Кухня была огромная, там все сверкало, и в ней была куча народу, и они все готовили еду, переговаривались, гремели кастрюлями. Та, что сказала с улыбкой: «Уходи!» – улыбалась еще больше, а девочка с мороженым теперь стала ее подругой.
Хид надела чистую ночную рубашку, а поверх нее старомодный атласный халат. Сев за туалетный столик, внимательно изучила в зеркале свое лицо.
– Уходить? – спросила она свое отражение. – Или подождать?

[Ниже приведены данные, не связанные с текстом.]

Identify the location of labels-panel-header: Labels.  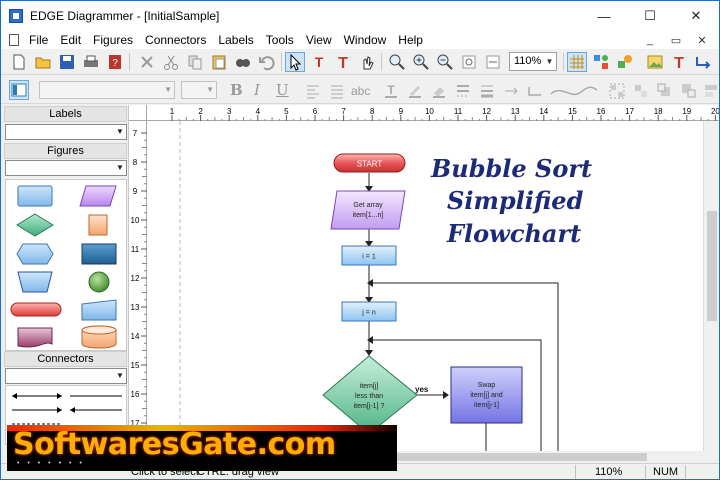
(66, 114).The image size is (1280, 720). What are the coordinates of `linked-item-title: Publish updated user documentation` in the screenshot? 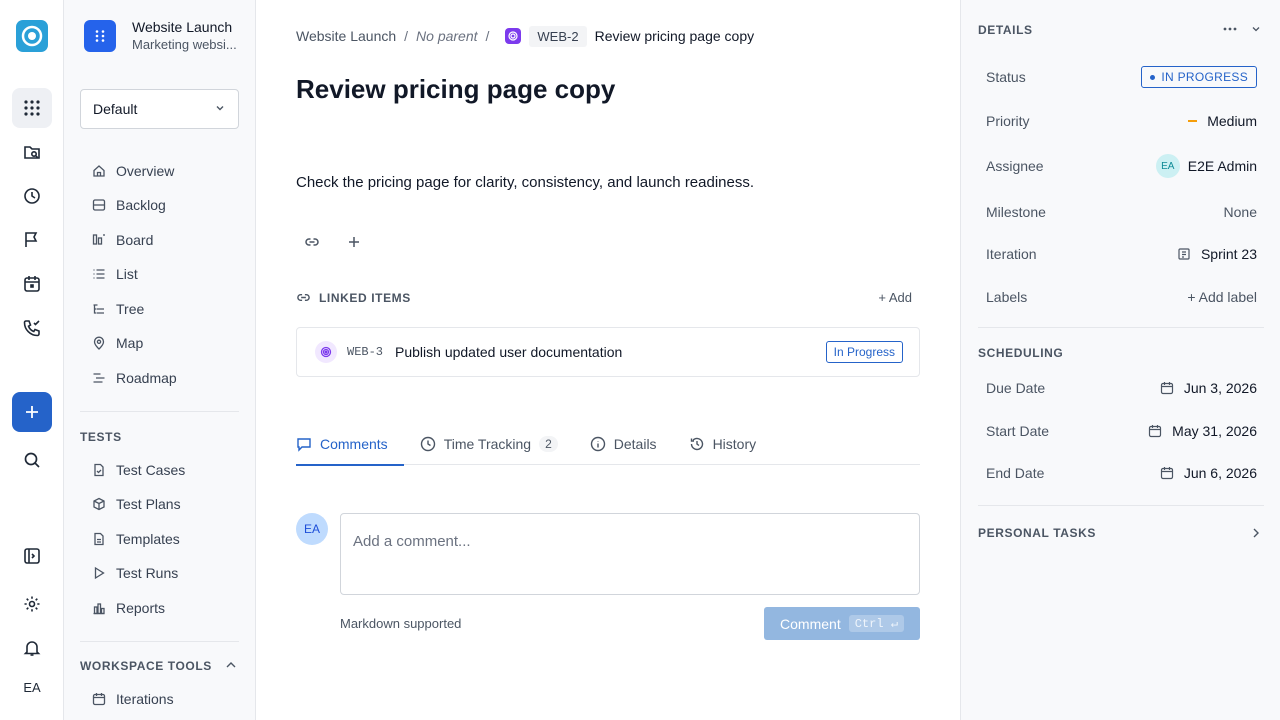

А разве можно сделать одно и то же одновременно? Ее пытались прогнать с белого песка обратно в прибрежную грязь, остановить, спрятав ее свадебное платье, но со временем та, что крикнула ей «Подожди!», уехала, а сказавшую «Уходи!» убрали с глаз долой. Глупые, испорченные богатством великодушного человека, они ничему не научились. Или научились, да слишком поздно. Даже теперь Хид отдавала себе отчет, что со стороны может показаться, будто она ведет жизнь праздной старухи, которой нечего делать, кроме как листать газеты, слушать радио да трижды в день принимать ванну. Но им не понять, что быть победительницей – для этого одного терпения недостаточно. Тут требуются мозги! Такие мозги, что отказываются признать существование женщины, которая могла вызвать твоего мужа, когда ей заблагорассудится. И чье имя он не называл даже во сне. О, девочка моя! О, девочка моя! Пусть себе стонет. Пусть спешит себе «на рыбалку» без удочки и наживки. У нее есть способ все исправить. Да только теперь времени осталось в обрез.